Chris Fox has managed more than £600m of deals since joining Kambi in September 2016. Looking to the future, from where is future growth likely to come? ‘We’re seeing developing markets in South America and Africa,’ he replies, ‘but the biggest opportunity is in the US following the US Supreme Court’s repeal of The Professional and Amateur Sports Protection Act (PASPA) in June 2018.’
PASPA, which came into law in 1992, effectively outlawed sports betting throughout the US, with the exception of a few states such as Nevada and Oregon. Its repeal opens a market valued at £7.7bn that, it is hoped, will supplant black market betting and allow states to regulate and levy tax on it. It is an opportunity not only for bookmakers and sportsbooks, but also for companies such as Kambi – which, Fox says, was quick to take advantage of liberalisation.
‘The team made history by securing a licence in New Jersey and taking the first legal sports bet in the whole of the US. We’ve secured licences in 14 further states since then. I’m proud of this because all too often involving legal is an afterthought, whereas, post-PASPA, getting licensed in different jurisdictions is driving our sales process.’
Fox also captured the attention of the Excellence Awards judges in 2018 when he was ‘highly commended’. What does he do that is so extraordinary? He begins by talking about the importance of building the right team and of retaining their loyalty through empowering them to develop their own careers and skill sets.
‘When I joined Kambi, there was just the one lawyer in the team,’ he says. ‘Now there are 13. I argued that as a regulated company with huge compliance requirements, we needed to boost our legal arm. The business agreed.
‘Whenever I’m looking at recruiting a prospective newcomer to the team, we go through three rounds of interviews. I believe that’s the minimum amount of interaction required to get to know someone reasonably well. Each interview is a two-way affair, with the candidate interviewing us at the same time we interview them. I also make sure that the other members of the team meet the candidate. After all, they might soon be working together and it’s important they should like what they see, that the personality fit is right.
‘And it seems to work. So far, we have had just one lawyer leave us to return to private practice. And from a diversity perspective, we have an even split along gender lines. I feel we would have failed if we’d had 13 men, say, or 13 women. Diversity gives multiple perspectives and enables us to take a holistic view.’
Fox moves on to empowering members of the team, whether they are senior or junior in terms of post-qualification experience. ‘“Done” is better than “perfect”,’ he comments. ‘The legal team is never going to be fully resourced and so individual team members are allowed the freedom to fail. They will make mistakes but are encouraged to work through their mistakes and learn.

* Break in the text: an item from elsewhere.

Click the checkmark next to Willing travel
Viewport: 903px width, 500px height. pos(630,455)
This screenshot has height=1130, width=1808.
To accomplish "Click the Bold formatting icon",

But obviously, we work hard to minimise errors through our recruitment process, and through our strong legal structure and external support network.

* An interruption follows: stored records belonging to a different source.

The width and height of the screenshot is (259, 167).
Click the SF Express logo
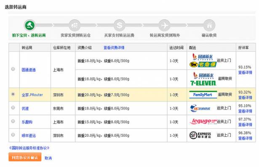coord(200,135)
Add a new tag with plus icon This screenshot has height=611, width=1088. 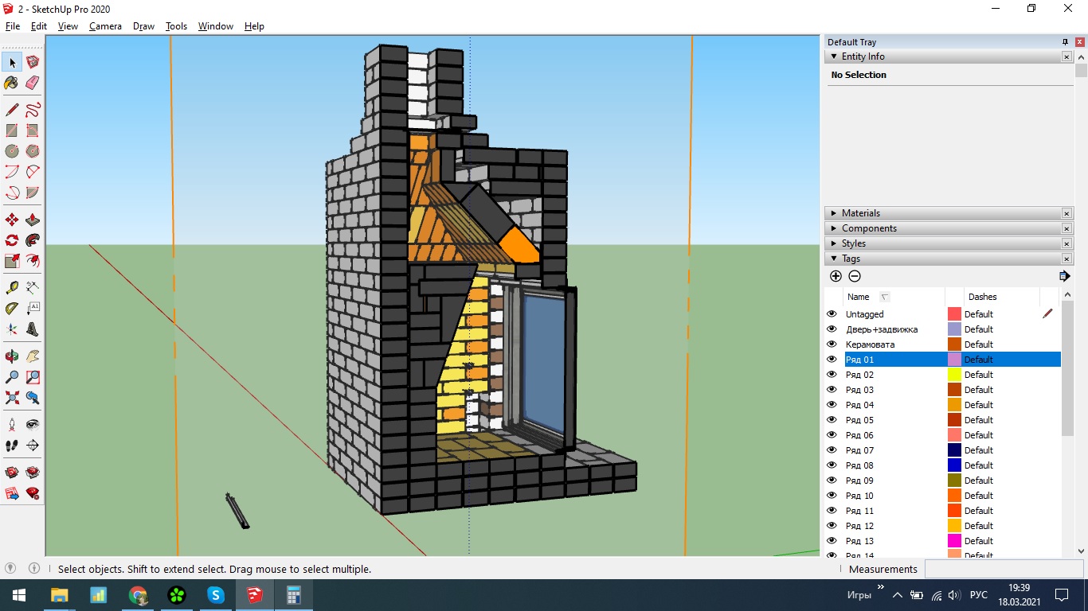click(836, 276)
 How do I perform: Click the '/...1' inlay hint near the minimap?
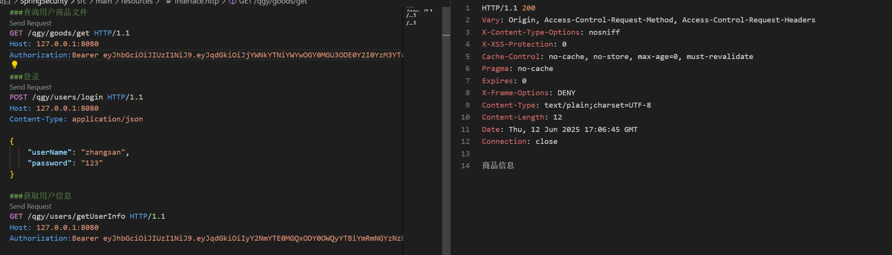[412, 15]
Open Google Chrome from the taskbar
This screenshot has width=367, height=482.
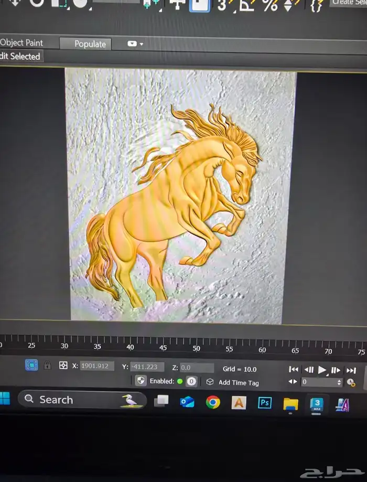coord(212,402)
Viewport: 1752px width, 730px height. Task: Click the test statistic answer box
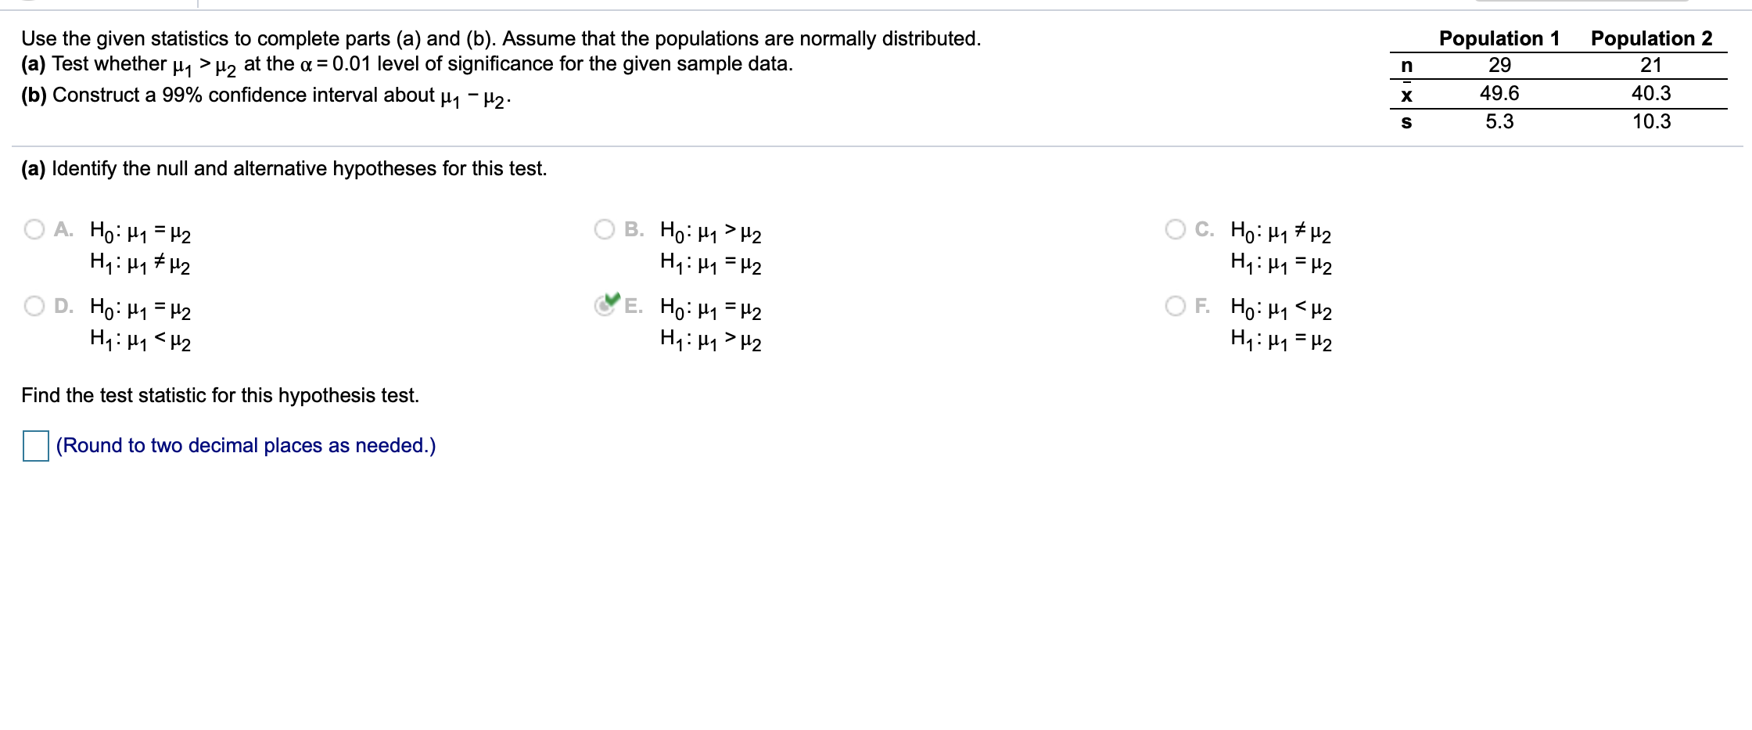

‘Complementing that, I take a risk-based approach and will often work behind the scenes to help a junior member of the team handle work on a particular contract. Every individual on the team has responsibility for certain stakeholders – businesses that have contracts with us – and I channel the work towards them depending upon their experience. It goes without saying that I’m not going to give the most junior member of the team responsibility for the most complex contract.
‘I also coach and mentor the team on how to present legal advice in the form that top management wants it. Basically, management wants succinct advice assertively delivered so they have the facts at their fingertips without ambivalence. I have monthly catch-ups with two senior counsel and quarterly sessions with everyone in my team. But it isn’t always that formal. I have an open-door policy that encourages people to come and speak with me when the need arises.’
Is an open-door policy common? ‘No, it’s not that usual,’ replies Fox. ‘I’ve known otherwise personable people who, upon becoming managers, transform into office-bound demons. I’m determined that’s not going to happen to me.’
He may not become demonic, but it is a safe bet that we will be hearing a lot more from Chris Fox.